**Try it:**
Please give back word for word the lines of the material below between the line containing "Image resolution: width=793" and the line containing "Open Safari tabs overview icon", inclusive.

**Given information:**
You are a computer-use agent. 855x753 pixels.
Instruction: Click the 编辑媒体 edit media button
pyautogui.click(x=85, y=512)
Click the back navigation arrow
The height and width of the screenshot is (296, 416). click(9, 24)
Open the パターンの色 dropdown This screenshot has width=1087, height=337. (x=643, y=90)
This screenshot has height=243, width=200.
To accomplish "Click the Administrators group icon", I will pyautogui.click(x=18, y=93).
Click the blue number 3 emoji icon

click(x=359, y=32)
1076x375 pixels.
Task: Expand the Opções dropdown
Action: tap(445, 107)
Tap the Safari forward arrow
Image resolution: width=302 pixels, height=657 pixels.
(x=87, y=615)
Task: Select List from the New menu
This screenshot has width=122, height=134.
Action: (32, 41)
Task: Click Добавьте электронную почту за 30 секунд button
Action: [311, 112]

==

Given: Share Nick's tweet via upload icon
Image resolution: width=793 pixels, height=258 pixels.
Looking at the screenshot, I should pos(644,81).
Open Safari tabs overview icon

**Task response:**
Image resolution: width=793 pixels, height=258 pixels.
Looking at the screenshot, I should pos(644,81).
Open Safari tabs overview icon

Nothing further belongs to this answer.